Reply: I would have liked to have prefaced the book with an extended discussion of the

history and significance of the different meanings of the word witch, and followed it with a

study of treatments of the figure in the years 1800 to 1940, to plug the chronological gap

between this book and Triumph. However, I was up against the deadline for the project and

the word limit for the book, and the latter was compact and effective enough as it stood, so I

delivered it without these extras.


9) So, what is next for Professor Hutton, professionally and personally?

Reply: In literary terms, I am busy writing the extras which I did not put into The Witch:

essays on the meaning of the word, on images of witches and cunning folk in British fiction

between 1800 and 1940, and on the place of the Wild Hunt in the modern British imagination.

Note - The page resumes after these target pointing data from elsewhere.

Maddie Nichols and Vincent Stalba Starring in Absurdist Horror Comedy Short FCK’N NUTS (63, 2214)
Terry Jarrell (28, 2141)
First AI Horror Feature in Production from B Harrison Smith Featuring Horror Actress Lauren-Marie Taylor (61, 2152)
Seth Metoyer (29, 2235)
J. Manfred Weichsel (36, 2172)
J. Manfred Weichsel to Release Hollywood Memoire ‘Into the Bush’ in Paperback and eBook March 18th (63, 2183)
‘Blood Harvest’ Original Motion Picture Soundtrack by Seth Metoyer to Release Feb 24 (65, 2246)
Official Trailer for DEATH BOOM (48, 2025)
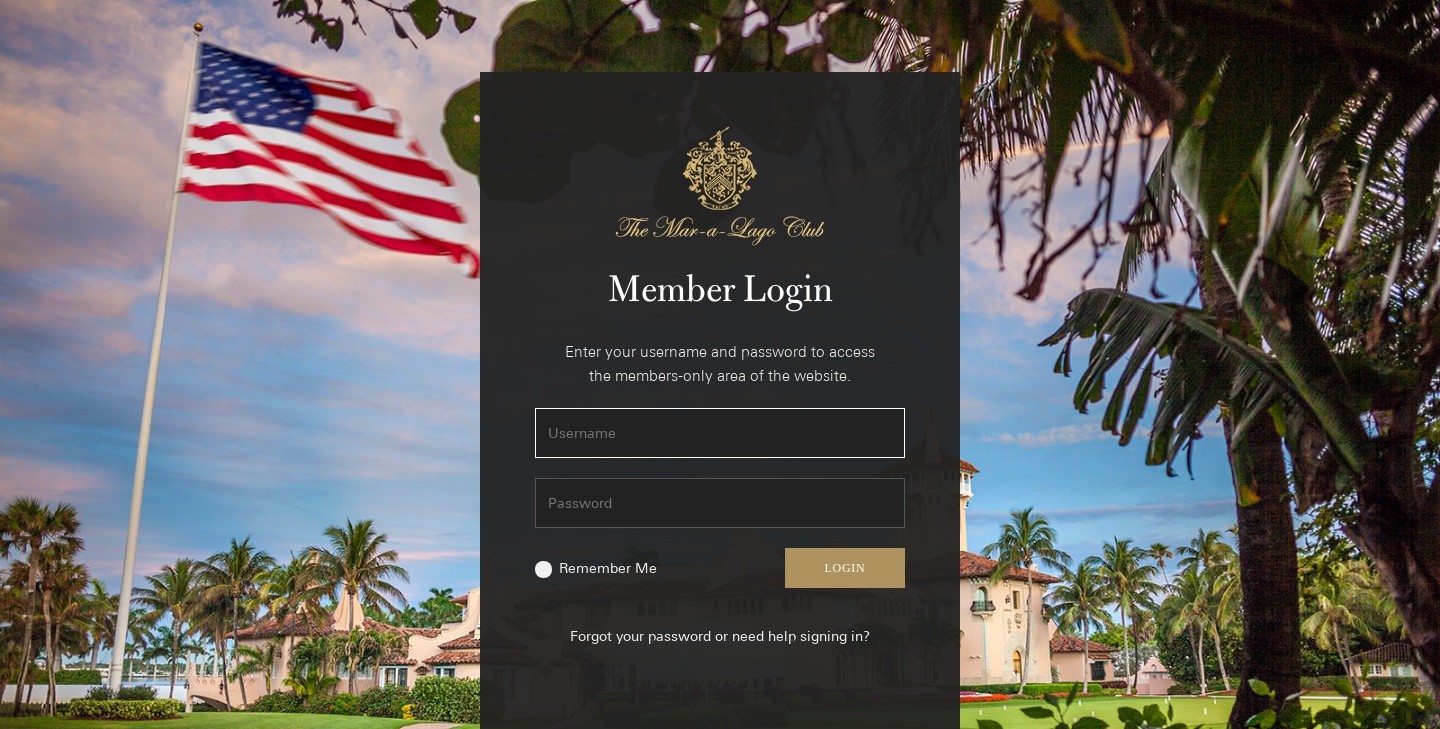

The first two are already finished, but I am not sure yet whether to put them separately into

academic journals or to publish them together as part of a collection of essays from Yale

University Press. My editor at Yale is seeking opinions on this, and I shall follow them. A

proper revised second edition of Triumph of the Moon is due, twenty years after the original.

My main next project, which will take years, will however be to return to my original power

base of mainstream political history and produce a study of Oliver Cromwell. In contrast to

subjects concerning Paganism and magic, it is really easy to get leave and other support

systems for a topic like that, and I have already been granted them. As for my professional

and personal future, I shall as usual work with whatever opportunities fate sends me.

Professor Hutton, Thank You so much for your time!

Reply: Thank you very much for yours.

Emma Doeve & Matthew Levi Stevens, for New Dawn, June 2017.